Quelle part de notre identité représente-t-il ? Eswaran, Antony, Manyan, Shoba… Je réponds à chacun
d’eux, chacun est une partie de moi. Mes parents
aimaient bien « Eswaran », mais ce prénom hindou
n’aurait jamais été accepté par un prêtre chrétien.
Ils me baptisèrent donc « Antonythasan », tout en
m’appelant « Eswaran » dans l’intimité du foyer.
Adolescent, je me suis engagé dans la guérilla séparatiste tamoule sous une fausse identité, « Manyan ».

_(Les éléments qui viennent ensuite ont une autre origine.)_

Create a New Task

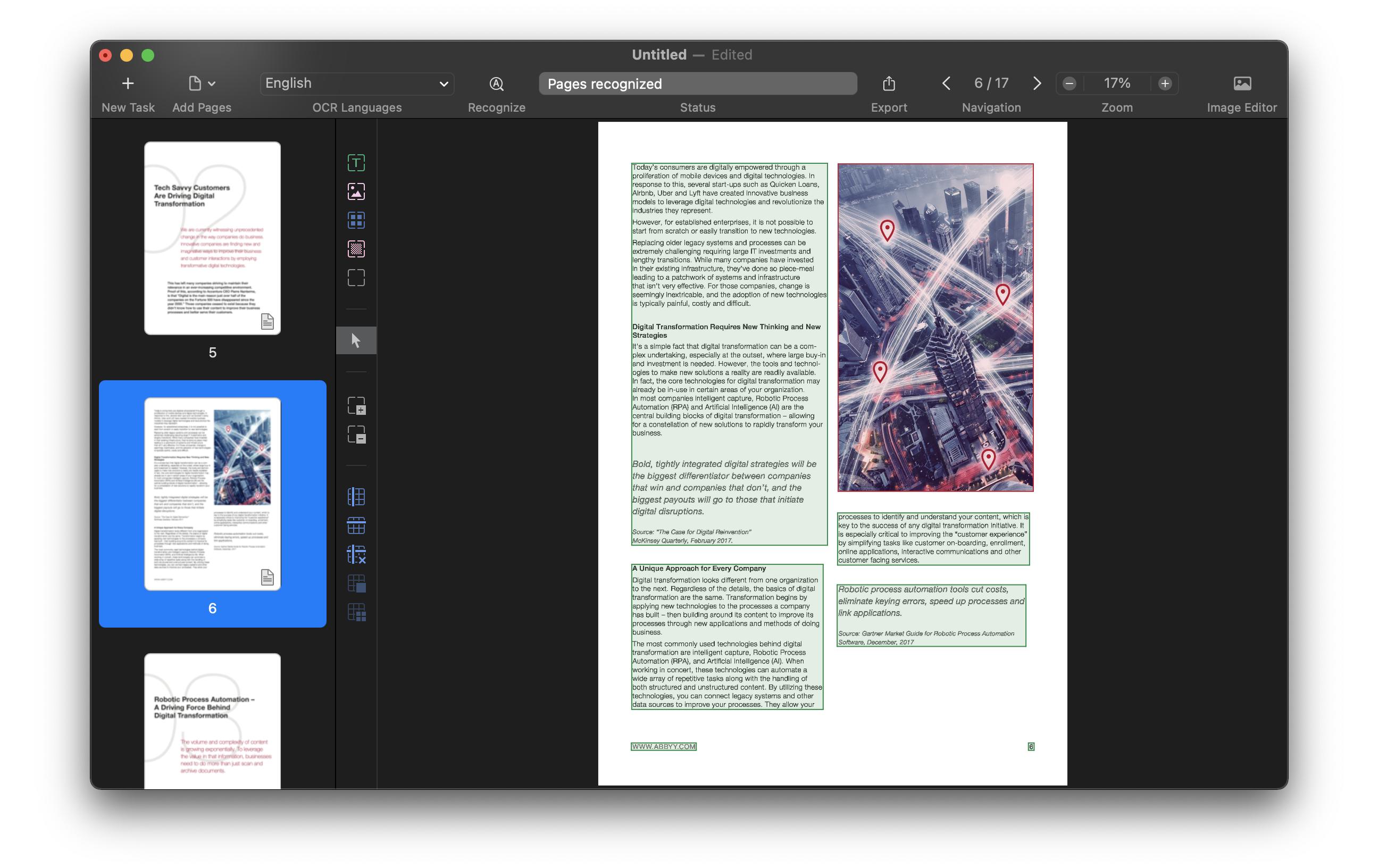[x=127, y=84]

Bien plus tard, réfugié en France, je suis devenu
écrivain. Alors j’ai utilisé un pseudonyme car, même
en France, écrire ce que l’on pensait de la situation
au Sri Lanka pouvait être dangereux à l’époque.
J’étais dorénavant « Shobasakthi », alias Shoba, un
nom d’origine sanskrit dont la signification évoque
un grand pouvoir… Récemment, j’ai eu cette opportunité incroyable de jouer le premier rôle dans un
film de Jacques Audiard et je suis devenu aux yeux
du monde « Dheepan ». Oui, j’ai plusieurs identités
et plusieurs vies : je suis un écrivain, un ex-guérillero,
un réfugié, un acteur, tout cela à la fois. Je suis plusieurs hommes dans un seul corps. Aujourd’hui,
Antonythasan Jesuthasan n’est plus qu’un nom
d’état civil. J’ai décidé de m’appeler Shoba.